My thinking was that it would be very applicable and universal to take Maslow on one axis, Erickson on the other, and have a "fundamental" grid, over which we could lay other assessments (ABCs, coping, education, wound healing, ADLs, rehab, etc..) It becomes readily apparent where the pt's needs are-they are either physical or psycho-social, or some combination. There is no need for sub-specialty language, "modified" language to fit a particular case...

Equally, in relation to billing/compensation, this would provide a validated basis for outcome measurements, little different than the docs, "levels of care".

Specializes in Clinical Research, Outpt Women's Health.

And to think I just put all that *&%@ out of my head once I graduated from nursing school.....:smokin::smokin::smokin::smokin::smokin::smokin::smokin:

Specializes in ICU, PACU, OR.

Everyone has something to bring to the table.
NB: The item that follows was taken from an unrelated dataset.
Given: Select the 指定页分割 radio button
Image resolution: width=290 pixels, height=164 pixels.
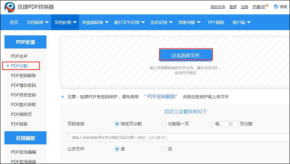Looking at the screenshot, I should click(117, 124).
Males have much better negotiation skills and confront things in a more "to the point" way, less emotion in the arguments. Females are willing to take what is offered, not rock the boat and settle. I think the genders have alot to learn from each other. Since nursing has been a primarily feminine role, it will take years to incorporate a more neutral stance in decision making regarding the professional path. But, I have seen males castrated on the job, and I have seen females abused, so whenever we decide as humans to take the gender stereotypes out of the equation then we can make some solid decisions and learn to treat each other with respect and base our decisions on some middle ground and open our eyes and hearts to what works and brings the best outcomes to our patient populations.